Joey
Os gritos de desaprovação rompiam pela casa. Era papai, despejando toda a sua raiva referente a minha postura plácida demais, a minha imaturidade e descaso com o fato de eu já ter 14 anos e ainda agir como uma criança que precisa ser protegida.
- Você precisa ter pulso firme e se virar, porra. - rosnou, enquanto limpava o meu rosto com um algodão, ensopado de remédio. Ardia.
Ele se ressente de mim, é surpreendente a maneira como ele faz com que me sinta uma criança pequena suplicante, apenas com seu olhar zangado, sua impassibilidade; como sou incômodo e manhoso, mesmo que queira que eu cresça.
- Eu sinto muito.
- Se sente muito, então por que não cresce logo de uma vez e para de deixar que os outros te façam de saco de pancada? Já falei que você tem que aprender a revidar, cacete.
Ele ainda estava limpando meus machucados com Merthiolate, e precisei ficar bem parado para que não doesse. Papai passava isso em meus joelhos ralados e eu chorava, porque ardia muito. Não que seja muito diferente agora.
Às vezes, tentava mostrar que não doía, mas quando aquilo encostava na minha pele, desistia até de viver.
- Isso é tudo culpa da sua mãe, ela lhe mimou demais.
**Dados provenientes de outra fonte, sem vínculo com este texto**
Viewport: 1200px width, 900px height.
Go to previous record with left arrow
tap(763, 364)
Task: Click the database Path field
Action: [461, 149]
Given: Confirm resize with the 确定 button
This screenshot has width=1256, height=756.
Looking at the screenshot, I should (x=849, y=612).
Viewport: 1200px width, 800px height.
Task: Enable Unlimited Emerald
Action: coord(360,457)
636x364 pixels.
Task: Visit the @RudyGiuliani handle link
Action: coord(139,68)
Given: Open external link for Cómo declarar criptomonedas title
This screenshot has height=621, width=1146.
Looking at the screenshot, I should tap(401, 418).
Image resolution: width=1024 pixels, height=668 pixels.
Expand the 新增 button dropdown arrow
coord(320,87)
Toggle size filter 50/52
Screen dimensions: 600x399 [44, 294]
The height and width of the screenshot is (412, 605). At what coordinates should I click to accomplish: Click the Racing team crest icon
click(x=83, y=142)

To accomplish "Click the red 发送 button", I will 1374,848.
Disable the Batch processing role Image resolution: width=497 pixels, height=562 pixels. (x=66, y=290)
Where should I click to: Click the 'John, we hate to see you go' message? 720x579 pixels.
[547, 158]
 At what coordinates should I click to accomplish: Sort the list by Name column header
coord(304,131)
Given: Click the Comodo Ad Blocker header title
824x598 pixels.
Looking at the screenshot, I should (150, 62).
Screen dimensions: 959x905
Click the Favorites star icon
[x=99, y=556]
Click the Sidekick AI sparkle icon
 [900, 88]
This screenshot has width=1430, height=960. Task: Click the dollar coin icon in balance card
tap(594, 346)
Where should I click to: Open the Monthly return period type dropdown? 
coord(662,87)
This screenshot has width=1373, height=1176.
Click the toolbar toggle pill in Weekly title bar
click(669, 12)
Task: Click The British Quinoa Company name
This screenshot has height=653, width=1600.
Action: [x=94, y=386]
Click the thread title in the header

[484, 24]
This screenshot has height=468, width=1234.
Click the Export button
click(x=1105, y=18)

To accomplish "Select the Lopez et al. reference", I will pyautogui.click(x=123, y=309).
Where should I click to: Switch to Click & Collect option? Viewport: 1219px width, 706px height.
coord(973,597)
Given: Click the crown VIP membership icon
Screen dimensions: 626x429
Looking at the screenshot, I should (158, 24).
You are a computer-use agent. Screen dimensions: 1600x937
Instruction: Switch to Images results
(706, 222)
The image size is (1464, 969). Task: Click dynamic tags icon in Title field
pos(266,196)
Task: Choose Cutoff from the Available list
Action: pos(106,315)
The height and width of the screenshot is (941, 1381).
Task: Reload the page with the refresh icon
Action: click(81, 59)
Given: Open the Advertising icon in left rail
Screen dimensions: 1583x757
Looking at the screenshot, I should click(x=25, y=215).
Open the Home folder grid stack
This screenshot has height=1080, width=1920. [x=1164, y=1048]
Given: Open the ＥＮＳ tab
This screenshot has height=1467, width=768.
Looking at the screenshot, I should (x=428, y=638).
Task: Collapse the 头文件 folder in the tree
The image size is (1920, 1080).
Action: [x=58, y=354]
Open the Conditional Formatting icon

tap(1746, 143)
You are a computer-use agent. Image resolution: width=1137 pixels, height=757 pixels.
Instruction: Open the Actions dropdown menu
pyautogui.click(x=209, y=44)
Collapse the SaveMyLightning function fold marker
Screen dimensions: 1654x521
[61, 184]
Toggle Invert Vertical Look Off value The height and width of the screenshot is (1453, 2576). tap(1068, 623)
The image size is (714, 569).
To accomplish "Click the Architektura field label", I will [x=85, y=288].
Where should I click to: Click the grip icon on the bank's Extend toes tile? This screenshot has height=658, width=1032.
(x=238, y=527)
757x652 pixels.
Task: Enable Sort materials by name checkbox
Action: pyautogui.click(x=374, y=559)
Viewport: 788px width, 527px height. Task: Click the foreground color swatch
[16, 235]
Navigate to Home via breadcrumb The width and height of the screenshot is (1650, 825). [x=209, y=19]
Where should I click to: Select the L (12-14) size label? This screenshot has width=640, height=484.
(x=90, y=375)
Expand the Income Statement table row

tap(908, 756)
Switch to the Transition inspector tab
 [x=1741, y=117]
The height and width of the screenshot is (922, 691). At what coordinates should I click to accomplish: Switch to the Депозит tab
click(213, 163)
Agora sou eu quem tem que resolver as coisas.
De repente, ouvi uma gargalhada, foi a resposta de mamãe ao comentário do papai. Ela estava começando a arfar de tanto rir.
- Prefiro educar meu filho igual um mimado, do que deixar você cuidar e transformar ele em um louco!
Papai levantou, não gostando da sua reação. Um calafrio, como se fosse febre, me percorreu a espinha.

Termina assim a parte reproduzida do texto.